It’s also nice to know that the “Glasgow Ice-cream Wars” of the ’80s, which involved gang-managed Glaswegian ice-cream trucks selling drugs and untaxed cigarettes and clashing violently with each other along profitable routes, were fought to the accompaniment of “Greensleeves.” Alas, my love! Ye do me wrong.

In the us, the most common ice-cream truck song might be Scott Joplin’s “Entertainer,” but his wrenchingly lovely “Solace” is a better fit for ice cream, which you eat to be consoled, not entertained.

For a long time I couldn’t remember where else I had encountered the magic combination of surprise and recognition that you get from a well-dj’d ice-cream truck. Then it struck me that all of my favorite professors have had a knack for producing it—the ones with bottomless memories and a certain appetite for tangents. On the first page of my freshman Iliad notes, I find “The point of existentialism is that nobody can take a bath for you,” right next to “Legend: the Greek alphabet was invented in the spring of 750 bc to write down Homer.” No idea how these tied together. I have since gotten much better at taking notes. If I can help it, when my students get to college, they won’t leave gaps in the record like that.

| Extracted data |

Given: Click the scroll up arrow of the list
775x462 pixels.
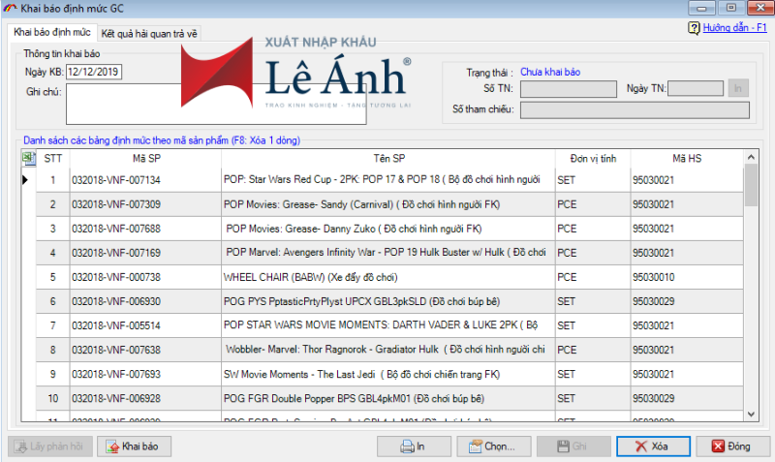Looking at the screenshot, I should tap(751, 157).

---

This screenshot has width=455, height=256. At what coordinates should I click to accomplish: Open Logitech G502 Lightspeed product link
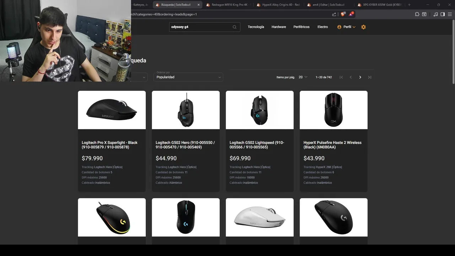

| What you need to do |
1. Using the essay on ice-cream truck music, decide whether each statement agrees with it: (a) the Glasgow Ice-cream Wars took place in the 1980s; (b) the writer thinks Scott Joplin's "Entertainer" suits ice cream better than "Solace"; (c) the writer's freshman notes were on the Odyssey. Answer yes or no for each and quote the deciding words.
2. Write the next part of the essay on ice-cream truck music, picking up after its final sentence.
The data plays no part in what comes next.

| Answers to the problems |
1.
(a) Yes: "the “Glasgow Ice-cream Wars” of the ’80s"
(b) No: "his wrenchingly lovely “Solace” is a better fit for ice cream"
(c) No: "On the first page of my freshman Iliad notes"

2.
In my own classes, I want to be like the ice-cream truck—to teach by surprise, to churn up the widest selection of delights, and to be, like Rudolph’s promotion to head reindeer in Lent, a bit out of step with my time. And not just because I teach Latin. We get hung up on antiquities in English too.

Take the etymology of “sycophant,” which denotes an ill-intentioned flatterer nowadays but derives from the Greek sycophantos (a man who stirs up frivolous lawsuits), which literally means “someone who shows figs.” That’s because when Megara backed Sparta during the Peloponnesian war, Megarian figs (the Cuban cigars of the fig market) were banned in Athens, but everyone smuggled them in anyway. A sycophant was the type of guy who would point out the box of Megarian figs in your fridge just to cause trouble.

Once I threatened to punish a fractious Latin class by reading them the most boring article in the Oxford Classical Dictionary if they didn’t pipe down, and they didn’t, so I read them the article on honey. Did you know that the infant Plato was fed honey by bees, and it made him eloquent? This should be common knowledge. Did you know that the honey from the shores of the Black Sea is bitter and induces madness? It’s a shame that the American Pediatric Association won’t even look at research with publication dates ending in bc. Imagine if medieval surgeons had been that narrow-minded.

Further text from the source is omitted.